Only the lines running from the line with "Task: Click the red dot in mock browser" to the end of the listing below should be copied, exactly, without pictures.

### Exercise data

--------

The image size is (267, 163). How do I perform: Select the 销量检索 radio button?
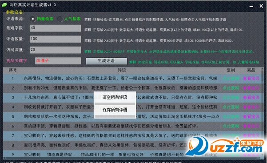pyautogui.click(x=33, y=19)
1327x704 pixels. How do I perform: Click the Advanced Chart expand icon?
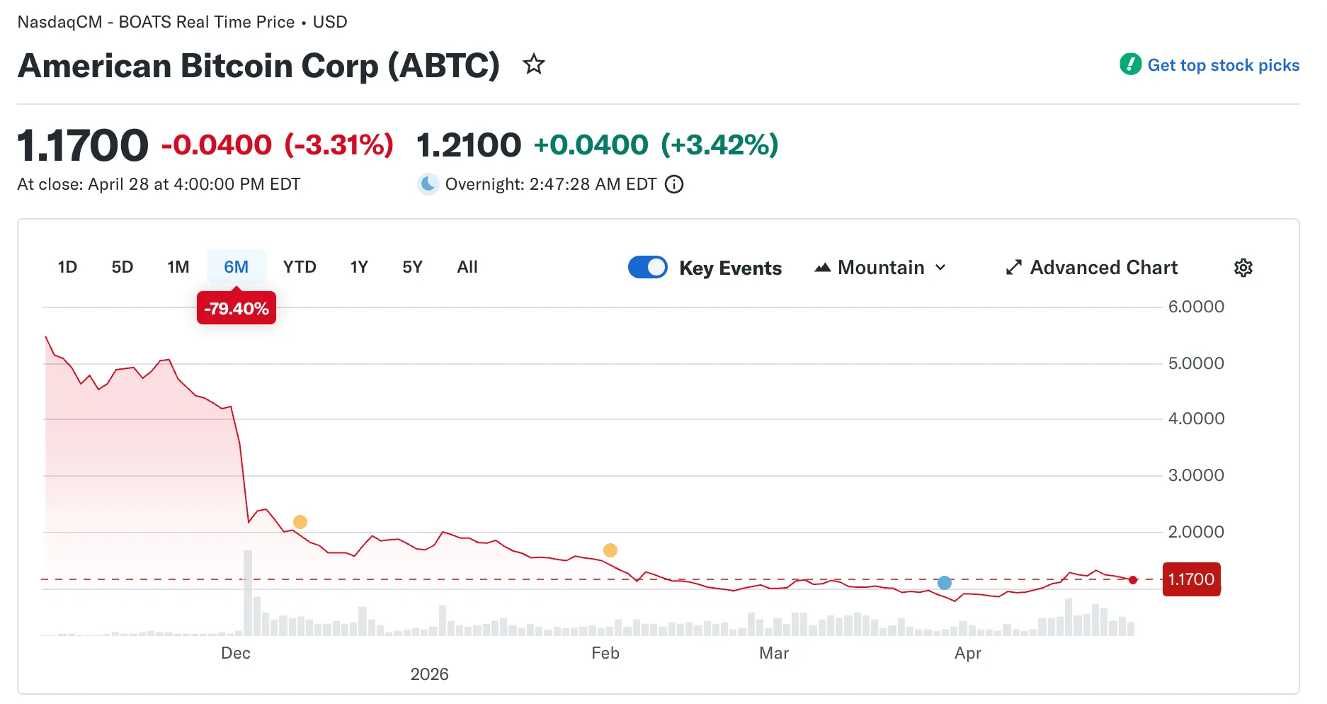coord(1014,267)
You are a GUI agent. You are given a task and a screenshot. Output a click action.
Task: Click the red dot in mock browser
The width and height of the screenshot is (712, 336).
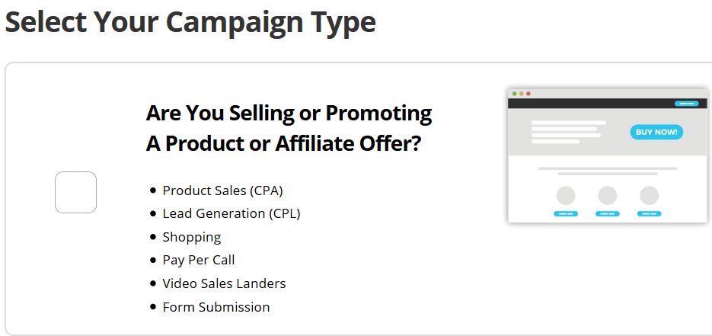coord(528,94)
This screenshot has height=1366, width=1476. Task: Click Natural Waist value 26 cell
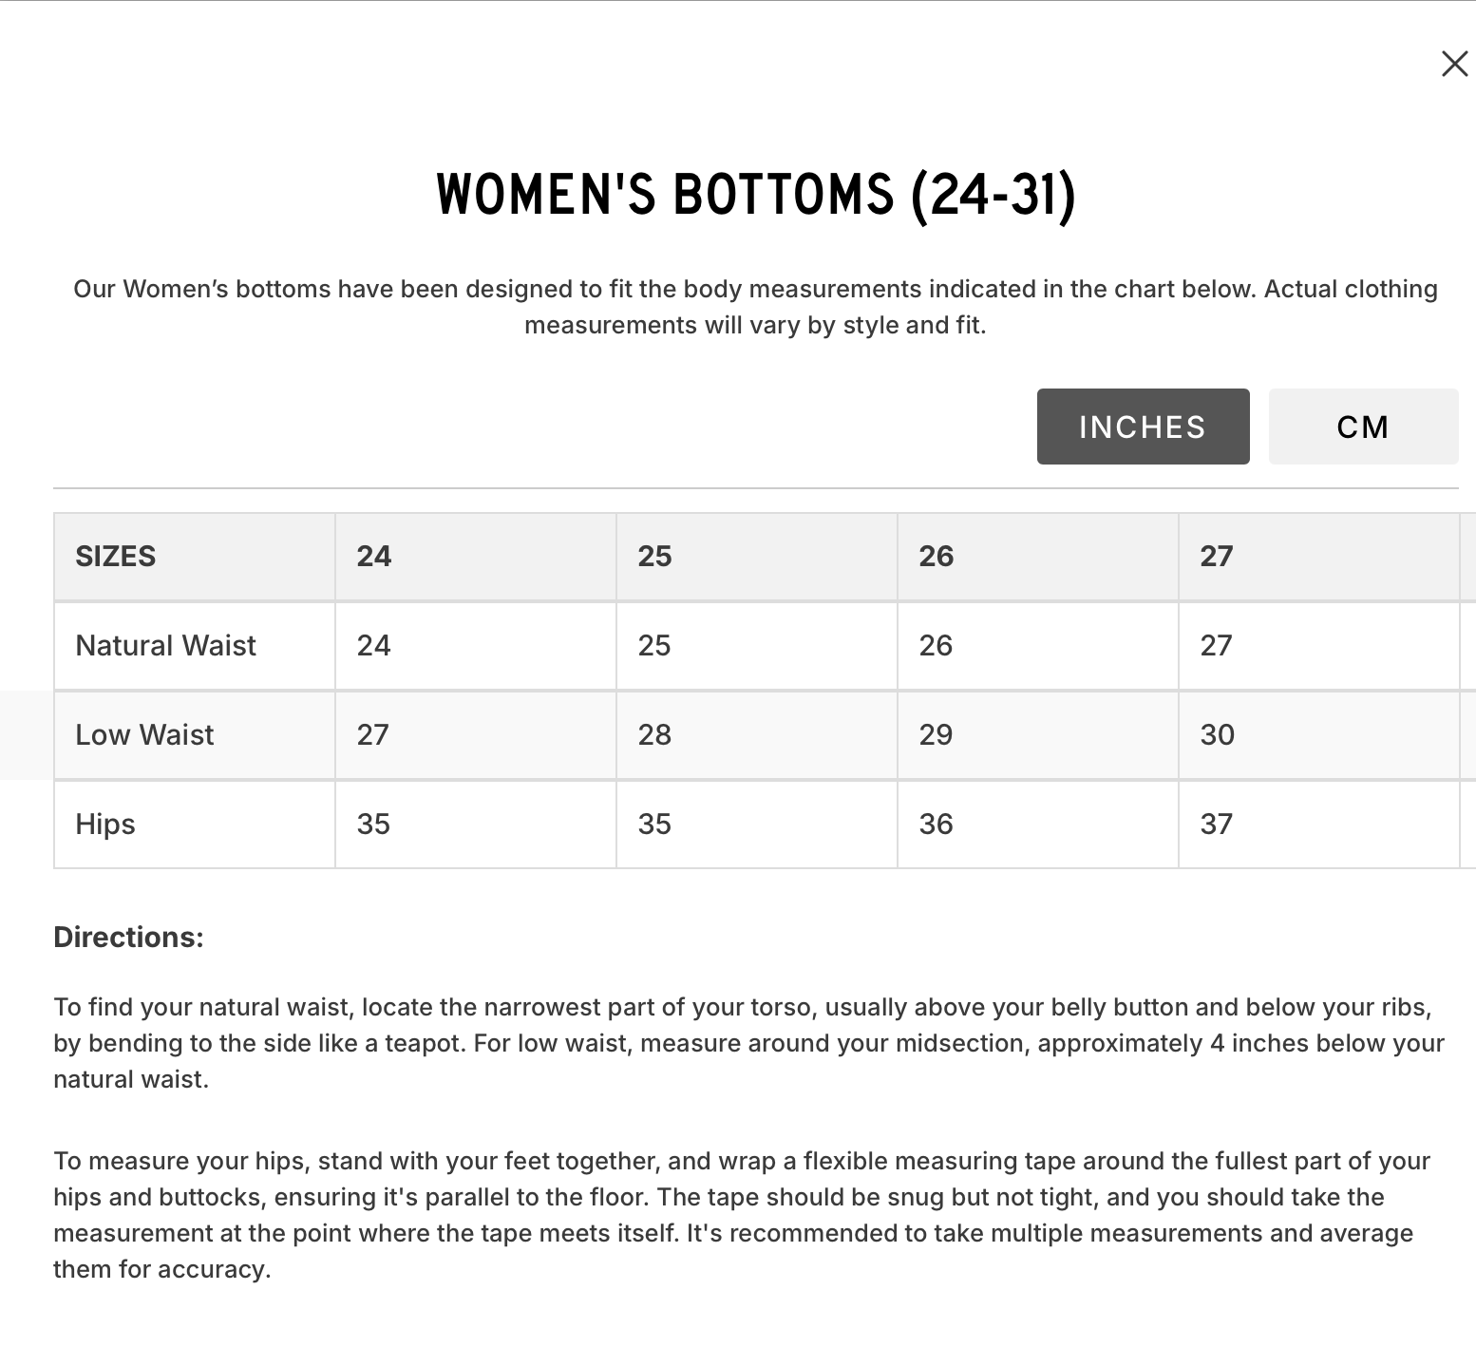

--------

### Reply
Task: Click the red dot in mock browser
The width and height of the screenshot is (712, 336).
coord(528,94)
This screenshot has height=1366, width=1476. Task: Click Natural Waist value 26 cell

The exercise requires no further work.